She was never shy. Whenever Mother met someone new, they were instant friends. Mother always lived life to the top. She never hesitated to share her joy with her friends and family. She grasped every moment and lived it to the fullest.
She felt pain deeply, as well. She didn’t try to hide or pretend it was not there. I’ve watched her mourn the loss of two husbands and she never acted like she was “fine” when she wasn’t. She was free with her tears for herself and others. She was a dependable friend who would laugh with you or cry with you, whichever was appropriate at the moment. She nursed those who were sick with gentleness and mercy. She was always gracious in the hardest moments.
Donna, it became evident to all of us in the last 5 months, that you inherited from Mother this ability to lovingly and tenaciously care for your family when they are in need.
Generosity was another of the marks Mother left on our lives. Probably most of you in this room have a piece she has crocheted for you. Or you have a plant clipping she rooted and helped you put in dirt. Her winters were spent crocheting and her summers were spent with flowers. And whatever she made or grew was meant to be given away. She could not visit without bringing something and when you visited her she sent you home with something,,,jars of fig preserves or even something out of her freezer. She loved to bake cakes and to eat sweets. And there are quite a few of us who will miss her dressing at Thanksgiving.
She was humble, compassionate, merciful, forgiving, generous, hard-working, joyful and loving.

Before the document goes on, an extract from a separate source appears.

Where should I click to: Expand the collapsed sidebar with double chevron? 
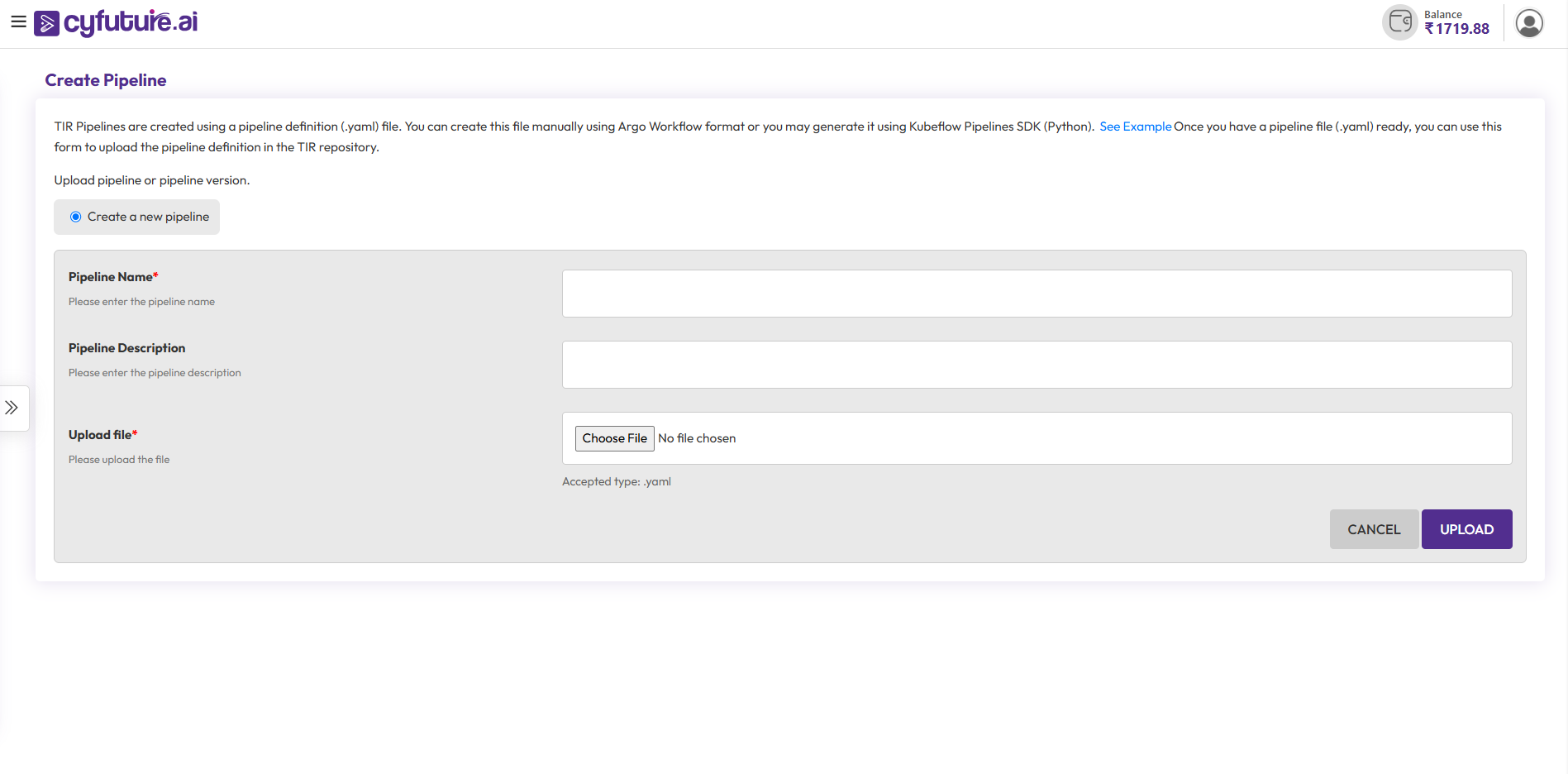[12, 408]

Loving………..the most encompassing definition of Mother was her love for her family. I have said this many times to her and others in the last months. There has never been a single day in my entire life that I did not know my Mother loved me with her whole heart. There were many times when I did not deserve that love. There were times when I doubted whether I loved her back and I am sure I hurt her deeply. But she was always more than willing to forgive any hurt. And I never doubted for a moment that Mother loved me so much she would have laid down her life for mine. She loved Donna and me with her whole being. Everything she did was for us.
There was a tradition that Mother would wake us up on our birthday to sing us happy birthday. When we became adults those phone calls would often come painfully early in the morning. This year she sang Donna and I happy birthday one more time in a weak but loving voice. What a cherished memory.

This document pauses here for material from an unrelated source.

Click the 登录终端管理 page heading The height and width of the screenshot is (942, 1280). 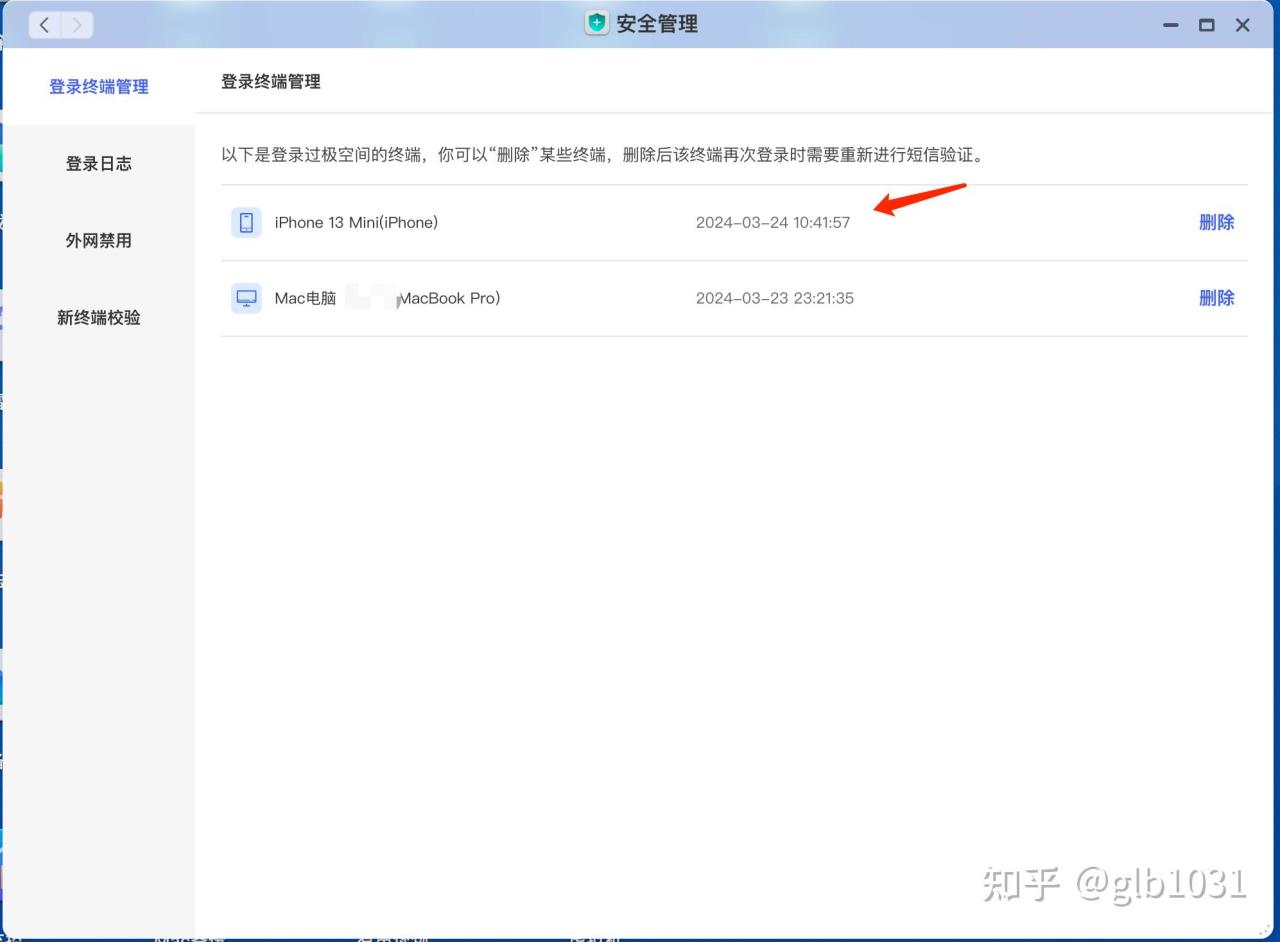coord(271,81)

And her grandchildren….oh my…you’ve hardly ever known a more loving or generous grandmother.
When Wallace was born, Donna and Damon were stationed at an army base in GA. She couldn’t hardly wait to get there to see her first grandchild, a grandson, no less. She had finally gotten that son she’d always wanted. She got up at 3:00 on a cold March morning to make the long hard drive from Bullock County to Fort Stewart, Georgia to see that new baby. That set a precedent for her and she was never afraid to get in her car, by herself if necessary, to make long drives to see any of her children or grandchildren. She always made sure she had a reliable well-maintained car for that purpose.
She wanted Wallace to call her Goodma, like Aunt Alice’s grandchildren called her. It suited Mother to a tee. When Wallace was first learning to talk, he would initially say meema. I thought Mother was going to have a conniption. She was not a mean mother,, she was a good mother. Donna reassured her that we would just keep saying Goodma and he would eventually get it right. And he did. And each of her subsequent grandchildren and great-grandchildren have called her Goodma, good Mother.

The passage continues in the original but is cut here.